The program areas that are under consideration are all aimed at strengthening the Jewish identity and sense of connectedness of young adults to Israel. This cohort of young adults will be our future community leaders and this new partnership will play a very significant part in ensuring that they have both the desire and the capacity to step up. This strength of this new paradigm is actually quite simple.

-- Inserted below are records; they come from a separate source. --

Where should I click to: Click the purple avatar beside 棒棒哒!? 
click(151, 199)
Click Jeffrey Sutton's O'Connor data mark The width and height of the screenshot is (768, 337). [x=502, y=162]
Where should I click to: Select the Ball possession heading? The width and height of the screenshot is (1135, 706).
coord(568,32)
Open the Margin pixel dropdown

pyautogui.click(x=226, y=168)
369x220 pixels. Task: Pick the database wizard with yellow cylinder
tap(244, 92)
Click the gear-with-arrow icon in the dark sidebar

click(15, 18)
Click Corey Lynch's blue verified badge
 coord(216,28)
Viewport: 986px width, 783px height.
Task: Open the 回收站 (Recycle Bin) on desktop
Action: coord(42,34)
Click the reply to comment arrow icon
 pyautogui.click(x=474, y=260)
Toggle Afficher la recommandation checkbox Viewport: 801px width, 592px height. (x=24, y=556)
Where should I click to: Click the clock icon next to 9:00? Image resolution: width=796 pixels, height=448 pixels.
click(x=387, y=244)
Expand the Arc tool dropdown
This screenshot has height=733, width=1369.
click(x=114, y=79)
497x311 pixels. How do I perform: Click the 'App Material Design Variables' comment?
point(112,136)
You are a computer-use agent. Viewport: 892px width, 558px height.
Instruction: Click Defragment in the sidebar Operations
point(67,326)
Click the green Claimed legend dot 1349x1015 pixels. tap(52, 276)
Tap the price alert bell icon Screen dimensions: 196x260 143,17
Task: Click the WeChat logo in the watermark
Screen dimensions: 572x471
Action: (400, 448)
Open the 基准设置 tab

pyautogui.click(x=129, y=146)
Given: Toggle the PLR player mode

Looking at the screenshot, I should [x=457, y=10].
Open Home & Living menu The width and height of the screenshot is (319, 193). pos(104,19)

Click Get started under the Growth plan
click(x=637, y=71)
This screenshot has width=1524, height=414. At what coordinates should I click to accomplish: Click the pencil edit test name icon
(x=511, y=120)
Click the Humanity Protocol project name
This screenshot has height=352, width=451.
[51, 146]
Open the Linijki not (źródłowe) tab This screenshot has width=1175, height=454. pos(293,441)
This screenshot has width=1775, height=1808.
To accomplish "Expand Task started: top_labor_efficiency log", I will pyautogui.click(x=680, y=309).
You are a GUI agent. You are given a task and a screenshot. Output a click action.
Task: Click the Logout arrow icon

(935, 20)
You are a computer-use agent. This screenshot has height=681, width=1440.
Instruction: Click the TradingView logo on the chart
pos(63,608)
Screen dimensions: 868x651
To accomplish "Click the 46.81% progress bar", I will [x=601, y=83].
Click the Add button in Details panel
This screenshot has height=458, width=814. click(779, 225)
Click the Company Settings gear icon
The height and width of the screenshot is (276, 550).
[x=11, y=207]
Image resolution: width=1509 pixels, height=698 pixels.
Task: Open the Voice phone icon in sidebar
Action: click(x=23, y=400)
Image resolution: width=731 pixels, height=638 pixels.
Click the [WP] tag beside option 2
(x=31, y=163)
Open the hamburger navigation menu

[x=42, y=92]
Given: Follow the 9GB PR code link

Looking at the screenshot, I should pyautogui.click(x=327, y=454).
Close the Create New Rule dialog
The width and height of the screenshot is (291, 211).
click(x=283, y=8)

It is the very essence of Jewish peoplehood – we are all part of the same enterprise with a shared responsibility for a strong Jewish future. Israel understands how it needs to engage with the Diaspora and the Diaspora understands the centrality of Israel in its future. It is no longer a case of either/or. It probably never was. It must be a mutual, reciprocal and inclusive model that distinguishes roles and responsibilities in a clear and distinct way. In all of this, what is most exciting is the recognition by the Government of Israel that it has a responsibility beyond its geographic borders to ensure a strong Jewish future.

As I wrote in the beginning, the Jewish community is composed of a series of concentric circles, and Israel has added a new circle of responsibility – Jewish peoplehood. Israel and the Diaspora are now engaged in a partnership of equals, each playing an important role in providing strength to the other. This strength comes in many forms – funding, talent and innovation. So the wisdom of our combined/united campaigns, based on the important Jewish value, kol yisrael arevim zeh b’zeh, stands the test of time. It is as valid a principle today as it was years ago. What differs is how and with whom we work to meet our objectives.

And so while our models must evolve, our strategies must adapt, our commitment to all of our concentric communities– local, national and global – must remain at the core of our belief system.